「さて、わたしはそろそろ戻ります。夕餉の時刻ですから。」
「あ、ホントだ。空が赤くなってきた。」
「うわ~……綺麗ね。」
 市が開け放たれた障子戸の向こうの空を見やると、蘭と蝶子もつられて外の景色を眺める。空が段々と赤くなっていくのがわかって、青と黄色と橙のグラデーションが綺麗だった。
「久しぶりに見たな~こんな綺麗な夕焼け。」
「そうだね。」
 いつもは実験室に籠ったり図書室で勉強したりで、空を見上げる機会が減っていた。ほぼ昼夜逆転生活だし、そもそもビルばかりで、こんなに広い空を見るのはもしかしたら初めてなんじゃないだろうか。

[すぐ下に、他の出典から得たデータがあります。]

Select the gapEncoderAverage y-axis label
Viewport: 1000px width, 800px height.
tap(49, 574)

 ボーッと見つめていると衣擦れの音がして、慌てて振り向くと市が立っていた。

「あ、あの……」
「それでは明後日の祝言の時にお会いしましょう。」
 笑顔でそう言った市は今思い出したという表情をすると背筋を伸ばした。そんな市の様子を見ていた二人は次の瞬間、驚愕する。
「サル。」
「お呼びですか、市様。」
 コンマ数秒……いや言い終わるのと同時に部屋に現れたサルを、開いた口が塞がらないという状態で見つめる蘭と蝶子。市は二人に向き直ると説明した。

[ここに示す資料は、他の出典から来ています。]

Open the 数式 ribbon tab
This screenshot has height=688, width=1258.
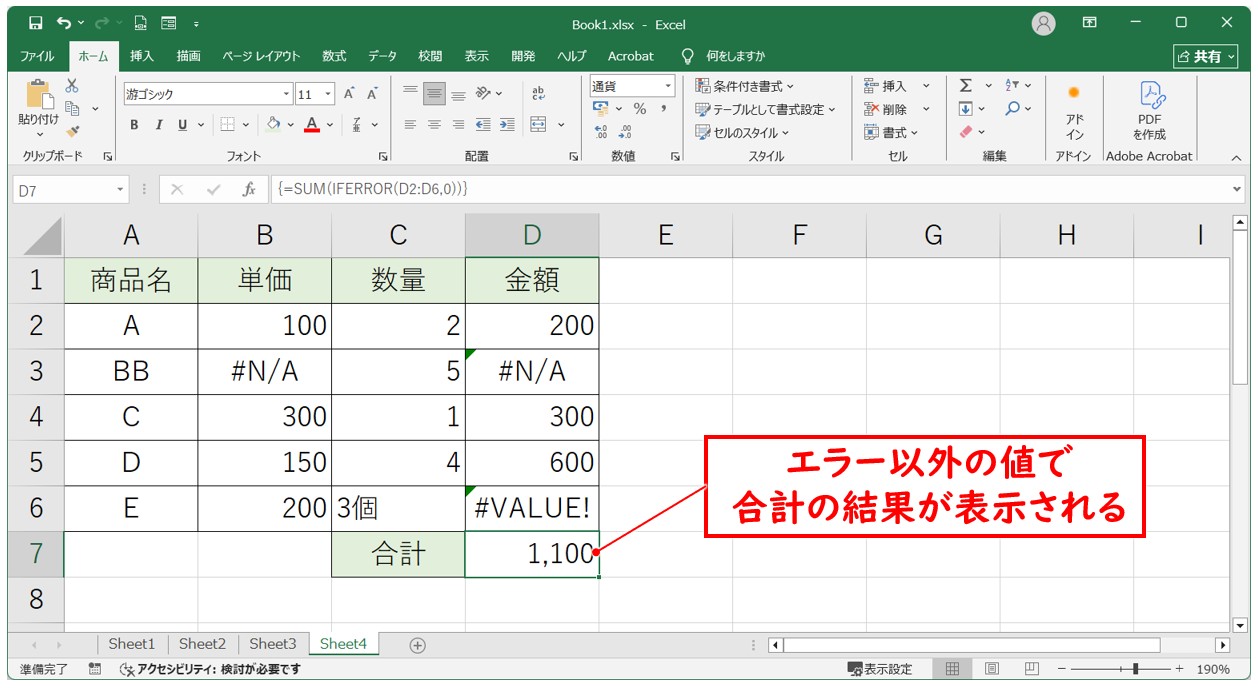pos(334,56)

「この人には瞬間移動という能力があるの。この事はお兄様とわたし、そして光秀しか知らない事だから、お兄様の事と合わせて他言無用ですよ。」
「は、はぁ……」
 顎が外れるかと思うくらいまで口が開いた時、後ろで一足早く正気に戻った蝶子が背中を叩いてきた。途端、現実に戻る。

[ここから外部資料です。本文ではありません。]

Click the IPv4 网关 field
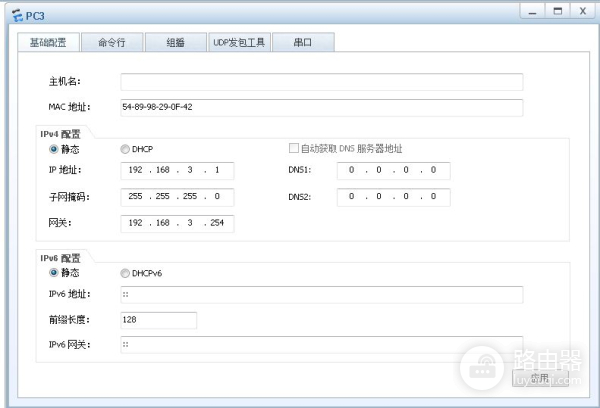600x408 pixels. click(x=177, y=224)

 市はそんな二人を笑顔で眺めていたがふと表情を変えてサルに向き直った。
「藤吉郎。貴方まだきちんと名乗ってないでしょう。」
「はい。ですが、サルの方が呼ばれ慣れてるので。」
「そういう訳にもいきません。わたしやお兄様とは違って蘭丸とはこれから家来同士、そして濃姫は主君の妻になるのですよ?呼び方一つとってもけじめは大事です。」
 市にそう言われて何も言えなくなったサルは、気づかれないように密かにため息を吐く。そして今までボソボソと小さな声で話していたのが嘘の様に、明朗な声音で自己紹介をした。